Sunday, December 25, 2005

Was Spinoza an Atheist?

When ever discussing the philosopher Spinoza, and his beliefs in God the question that always comes up is was he an atheist or not? In his letters he out right denied being an atheist, and his book on ethics is all about God, so much so, that he has been called a "God intoxicated man". So, on the face value the answer would be no, that he was not an atheist.

But not so fast, many claim that he only used the term God because atheism was frowned upon by the religious authorities, and he didn't want to make them upset. But in fact his views were really atheistic. If Spinoza believed everything is God, they claim, then doesn't that mean that nothing is God?

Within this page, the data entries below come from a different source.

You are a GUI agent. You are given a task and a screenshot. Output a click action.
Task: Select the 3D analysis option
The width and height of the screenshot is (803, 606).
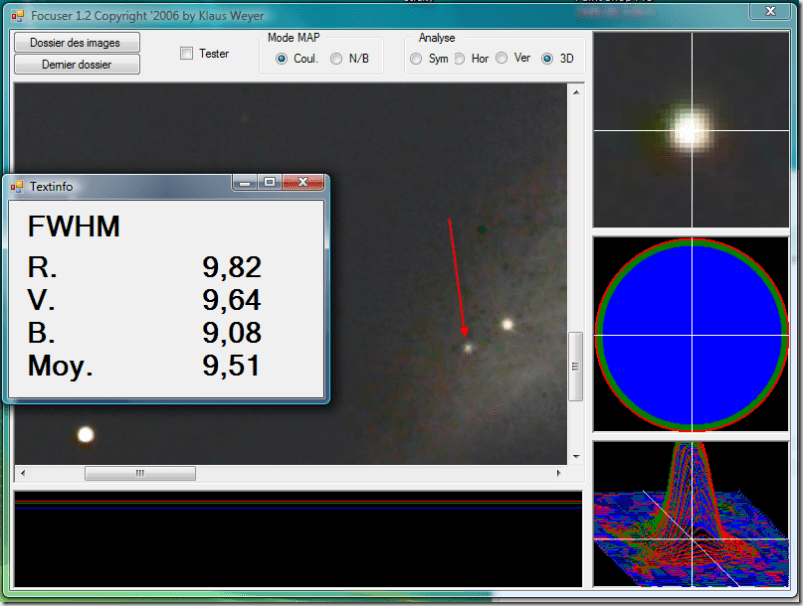tap(547, 59)
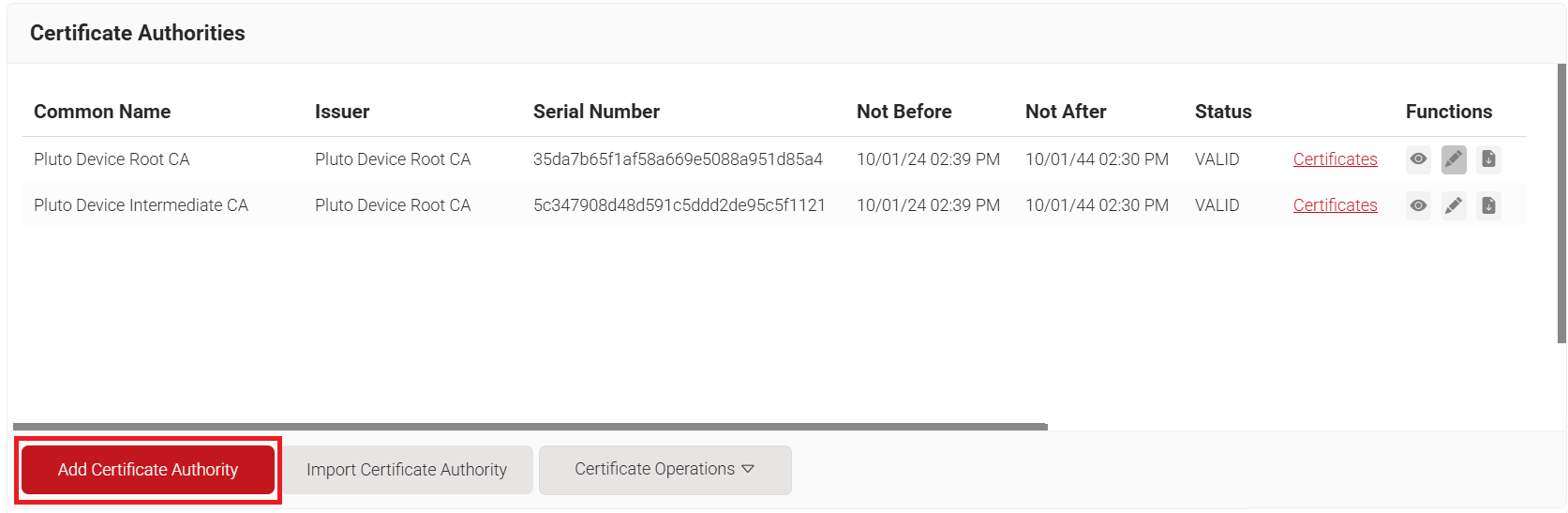Download the Pluto Device Intermediate CA file
The image size is (1568, 513).
coord(1488,205)
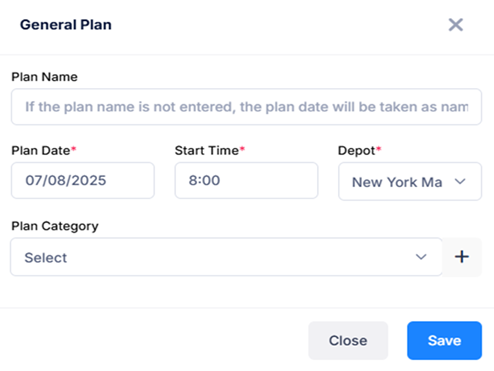Expand the Plan Category chevron arrow

(421, 257)
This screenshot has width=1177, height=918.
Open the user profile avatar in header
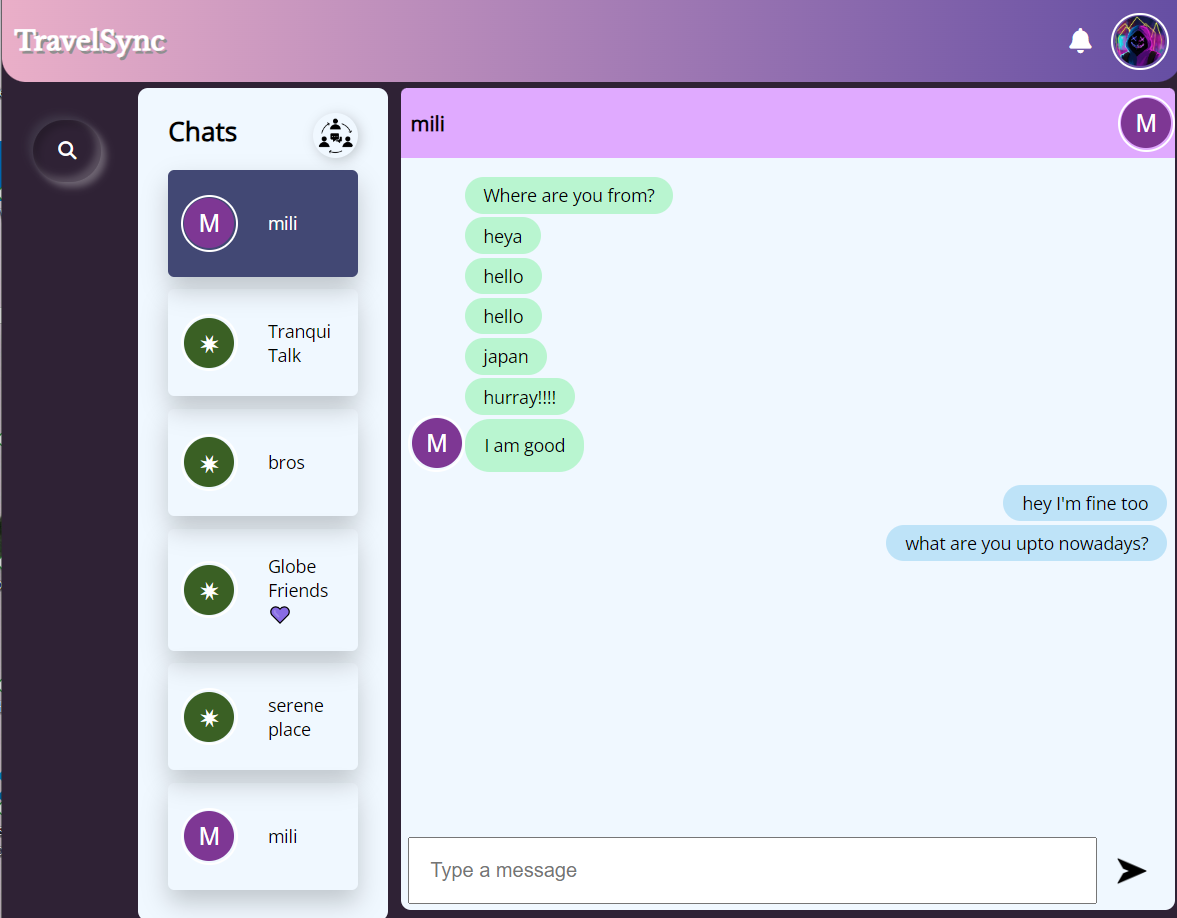(x=1139, y=42)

I've been reading a Yahoo group dedicated to Spinoza recently, and I saw an interesting point about this topic in one of the threads:

If a person was brought up in an environment, or by any
other means, has arrived at a point where they favor, lean toward, or
in any way take pleasure in something that might be termed Theism or
Theology or Religion or Faith or etc. The term Atheism might be used
to refer to anything that does not seem to also favor or lean toward
or that in any way seems to be negatively disposed toward what they
term Theism etc. On the other hand a person who's life experiences
cause them to associate the terms Theology or Religion, etc. with
oppression, exclusivity, etc. might come to favor, lean toward, or in
some way take pleasure in something that might be termed Atheism. The
first person has a negative association (a pain for them) while the
second person has a positive association (a pleasure) with the same
term; Atheism. Other might just say; Huh?
His point being that there are certain ideas which may have negative emotional connotations, that we wish to avoid even though the substance we may largely agree with. I speculate that in Spinoza's time the term atheism was associated with a certain kind of hedonistic connotation which he wanted to avoid, which is why he wanted to distance himself from the word atheism. He probably saw himself in the spiritual tradition of philosophers who believed in God and spiritual ideas rather than the pure materialists.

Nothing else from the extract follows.